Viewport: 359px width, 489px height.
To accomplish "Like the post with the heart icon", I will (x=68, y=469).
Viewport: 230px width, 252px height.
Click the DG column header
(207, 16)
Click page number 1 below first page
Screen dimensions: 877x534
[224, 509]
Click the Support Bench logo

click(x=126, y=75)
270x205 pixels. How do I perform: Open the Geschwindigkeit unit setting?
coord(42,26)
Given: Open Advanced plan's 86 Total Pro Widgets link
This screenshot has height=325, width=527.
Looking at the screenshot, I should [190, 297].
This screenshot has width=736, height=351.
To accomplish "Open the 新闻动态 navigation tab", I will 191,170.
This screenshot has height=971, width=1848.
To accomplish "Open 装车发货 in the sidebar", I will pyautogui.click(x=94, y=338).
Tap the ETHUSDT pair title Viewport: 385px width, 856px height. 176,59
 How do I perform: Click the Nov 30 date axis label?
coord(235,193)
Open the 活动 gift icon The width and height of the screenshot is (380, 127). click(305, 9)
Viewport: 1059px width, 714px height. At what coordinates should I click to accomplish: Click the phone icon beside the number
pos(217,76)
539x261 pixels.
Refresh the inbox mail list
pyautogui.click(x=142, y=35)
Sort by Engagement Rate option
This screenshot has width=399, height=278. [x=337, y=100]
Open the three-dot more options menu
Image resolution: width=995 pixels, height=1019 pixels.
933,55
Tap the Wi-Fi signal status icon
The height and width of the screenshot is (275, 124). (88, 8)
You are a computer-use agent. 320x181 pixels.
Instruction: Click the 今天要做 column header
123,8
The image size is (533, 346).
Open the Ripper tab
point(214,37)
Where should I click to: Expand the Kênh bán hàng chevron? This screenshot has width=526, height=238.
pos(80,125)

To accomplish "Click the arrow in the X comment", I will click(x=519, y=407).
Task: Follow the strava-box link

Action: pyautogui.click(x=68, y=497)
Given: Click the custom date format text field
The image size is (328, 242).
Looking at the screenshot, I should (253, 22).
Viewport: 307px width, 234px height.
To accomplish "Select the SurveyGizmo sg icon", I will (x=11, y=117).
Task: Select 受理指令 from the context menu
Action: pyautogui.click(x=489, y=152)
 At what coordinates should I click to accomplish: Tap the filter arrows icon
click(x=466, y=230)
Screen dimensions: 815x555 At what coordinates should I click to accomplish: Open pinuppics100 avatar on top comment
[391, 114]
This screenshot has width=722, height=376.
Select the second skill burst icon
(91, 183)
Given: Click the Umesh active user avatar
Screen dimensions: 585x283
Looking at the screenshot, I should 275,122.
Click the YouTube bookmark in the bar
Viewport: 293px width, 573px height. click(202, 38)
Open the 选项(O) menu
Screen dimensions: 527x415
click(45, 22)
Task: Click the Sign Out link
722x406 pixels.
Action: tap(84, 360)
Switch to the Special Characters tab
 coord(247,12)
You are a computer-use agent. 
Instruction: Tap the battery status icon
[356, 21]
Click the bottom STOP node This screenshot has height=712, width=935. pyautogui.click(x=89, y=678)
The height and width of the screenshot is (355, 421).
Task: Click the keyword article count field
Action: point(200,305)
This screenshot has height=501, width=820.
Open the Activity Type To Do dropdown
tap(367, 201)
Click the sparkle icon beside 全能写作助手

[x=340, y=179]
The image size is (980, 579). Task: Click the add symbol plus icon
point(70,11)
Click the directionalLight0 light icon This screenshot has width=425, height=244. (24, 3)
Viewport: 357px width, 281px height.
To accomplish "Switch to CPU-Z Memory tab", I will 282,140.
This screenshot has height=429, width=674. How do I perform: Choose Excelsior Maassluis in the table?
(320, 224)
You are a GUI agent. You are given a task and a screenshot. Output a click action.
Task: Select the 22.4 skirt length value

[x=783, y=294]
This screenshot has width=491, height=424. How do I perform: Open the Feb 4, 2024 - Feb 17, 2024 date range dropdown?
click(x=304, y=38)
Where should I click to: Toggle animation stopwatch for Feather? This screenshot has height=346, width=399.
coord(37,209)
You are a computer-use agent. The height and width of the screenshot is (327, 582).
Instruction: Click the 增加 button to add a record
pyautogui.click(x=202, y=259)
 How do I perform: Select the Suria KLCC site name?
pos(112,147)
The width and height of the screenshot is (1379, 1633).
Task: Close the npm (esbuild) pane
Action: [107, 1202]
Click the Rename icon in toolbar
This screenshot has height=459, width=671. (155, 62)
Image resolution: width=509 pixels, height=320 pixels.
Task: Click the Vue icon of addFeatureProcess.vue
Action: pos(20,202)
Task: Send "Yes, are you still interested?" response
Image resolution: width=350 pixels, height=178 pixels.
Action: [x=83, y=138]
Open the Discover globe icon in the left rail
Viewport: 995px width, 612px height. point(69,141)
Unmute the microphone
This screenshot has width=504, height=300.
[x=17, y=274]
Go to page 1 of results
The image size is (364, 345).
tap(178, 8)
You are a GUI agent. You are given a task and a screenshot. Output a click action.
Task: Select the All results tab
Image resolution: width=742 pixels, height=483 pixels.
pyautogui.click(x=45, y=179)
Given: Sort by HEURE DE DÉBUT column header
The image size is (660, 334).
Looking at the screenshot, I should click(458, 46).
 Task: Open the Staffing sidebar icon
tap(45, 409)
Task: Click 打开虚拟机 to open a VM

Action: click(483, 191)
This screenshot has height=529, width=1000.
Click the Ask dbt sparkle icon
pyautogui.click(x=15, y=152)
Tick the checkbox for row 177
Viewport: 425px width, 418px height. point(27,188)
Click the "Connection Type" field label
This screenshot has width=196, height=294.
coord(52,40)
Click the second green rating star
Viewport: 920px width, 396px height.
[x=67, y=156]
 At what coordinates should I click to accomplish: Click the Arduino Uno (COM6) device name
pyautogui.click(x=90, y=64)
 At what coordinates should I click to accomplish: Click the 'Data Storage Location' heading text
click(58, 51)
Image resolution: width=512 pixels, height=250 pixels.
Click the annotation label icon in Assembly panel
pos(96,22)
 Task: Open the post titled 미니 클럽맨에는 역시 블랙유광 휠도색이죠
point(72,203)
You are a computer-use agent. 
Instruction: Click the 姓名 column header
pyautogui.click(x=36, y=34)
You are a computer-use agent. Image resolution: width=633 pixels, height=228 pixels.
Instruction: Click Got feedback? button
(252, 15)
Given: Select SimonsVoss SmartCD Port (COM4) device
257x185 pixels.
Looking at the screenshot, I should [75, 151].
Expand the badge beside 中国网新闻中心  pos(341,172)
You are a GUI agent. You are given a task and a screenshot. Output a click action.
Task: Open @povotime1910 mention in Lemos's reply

•••••

WORK TO BE COMPLETED:
The string "page" may occur in the listing; show every line where it does.

YOUR SOLUTION:
Click page number 1 below first page
Go to page 1 of results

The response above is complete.